The NoSQL event in New York had a number of presentations on non relational technologies including of Hadoop, MongoDB and CouchDB.

Coming historically from a relational background of 20 years with Ingres, Oracle and MySQL I have been moving my focus towards non relational data store. The most obvious and well used today is memcached, a non persistent distributed key/value pair store. There are a number of persistent key/value stores in the marketplace, Tokyo Cabinet, Project Voldemort and Redis to name a few.

My list of data store products helps to identify the complex name space of varying products that now exist. A trend is towards schema less solutions, the ability to better manage dynamically typed/formatted information and the Agile Methodology release approach is simply non achievable in a statically type relational database table/column structure. The impact of constant ALTER TABLE commands in a MySQL database makes your production system unusable.
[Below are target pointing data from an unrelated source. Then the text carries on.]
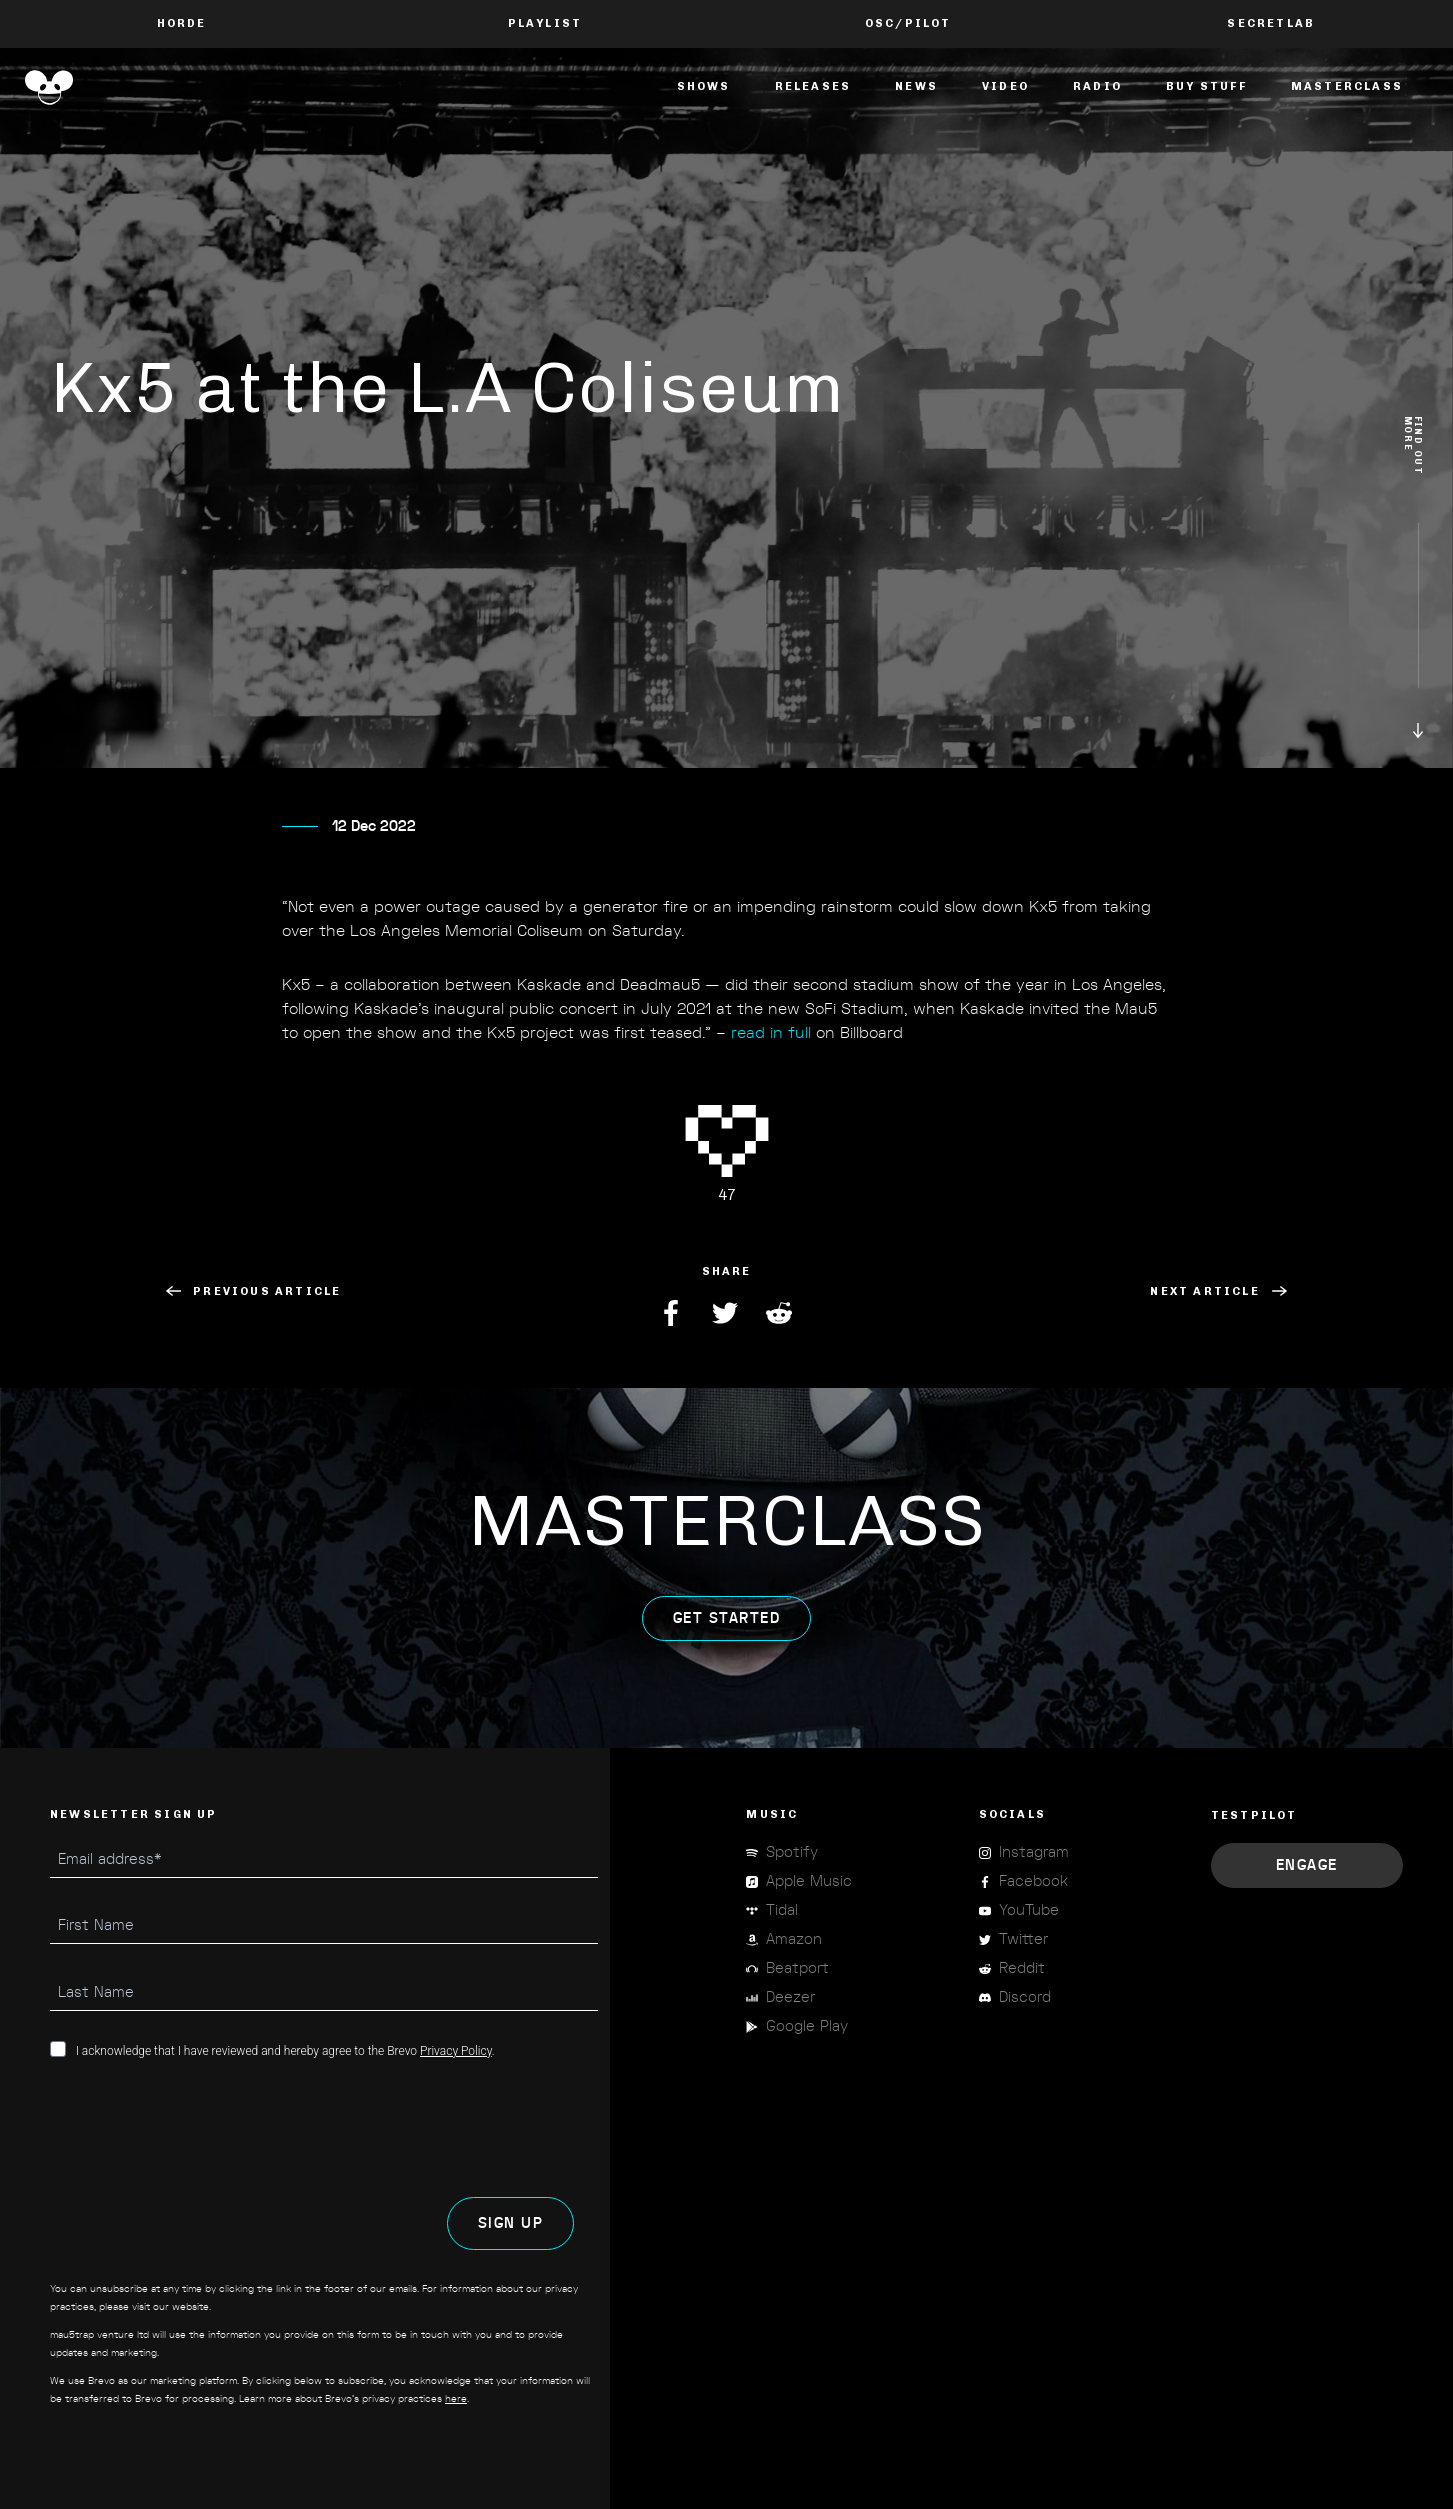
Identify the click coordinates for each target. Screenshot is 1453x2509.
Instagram (1034, 1852)
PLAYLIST (545, 23)
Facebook (673, 1313)
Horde (182, 23)
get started (727, 1648)
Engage (1307, 1865)
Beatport (797, 1968)
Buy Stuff (1206, 86)
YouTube (1029, 1910)
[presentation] (202, 2128)
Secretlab (1271, 23)
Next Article (1218, 1291)
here (456, 2399)
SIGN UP (511, 2223)
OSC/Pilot (908, 23)
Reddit (781, 1313)
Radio (1097, 86)
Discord (1025, 1997)
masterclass (1347, 86)
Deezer (790, 1997)
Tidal (782, 1910)
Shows (704, 86)
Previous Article (253, 1291)
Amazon (794, 1939)
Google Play (807, 2026)
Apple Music (809, 1881)
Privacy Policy (456, 2051)
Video (1005, 86)
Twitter (727, 1313)
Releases (813, 86)
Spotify (792, 1852)
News (916, 86)
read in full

In a highly distribute online and increasing offline operation, fault tolerance and data synchronization and eventual consistency are required features in complex topologies such as multi-master.

I advise and promote a technology agnostic solution when possible. With the use of an API this is actually achievable, however in order to use a variety of backend data store products, one must consider the design patterns for optimal management. Two factors to support a highly distributed data set are no joins and minimal transactional semantics. The Facebook API is a great example, where there are no joins for their MySQL Relational backend. The movement back to a logical and non-normalized schema, or move towards a totally schemaless solution do require great though in the architectural concepts of your application.

Ultimately feature requirements will dictate the relative strengths and weaknesses of products. Full text search is a good example. CouchDB provides native support via Lucene. Another feature I like of couchDB is its append only data mode. This makes durability easy, and auto-recovery after crash a non issue, another feature a transactional relational database can not achieve.

With a 2 day no:sql(east) conference this month, there is definitely greater interest in this space.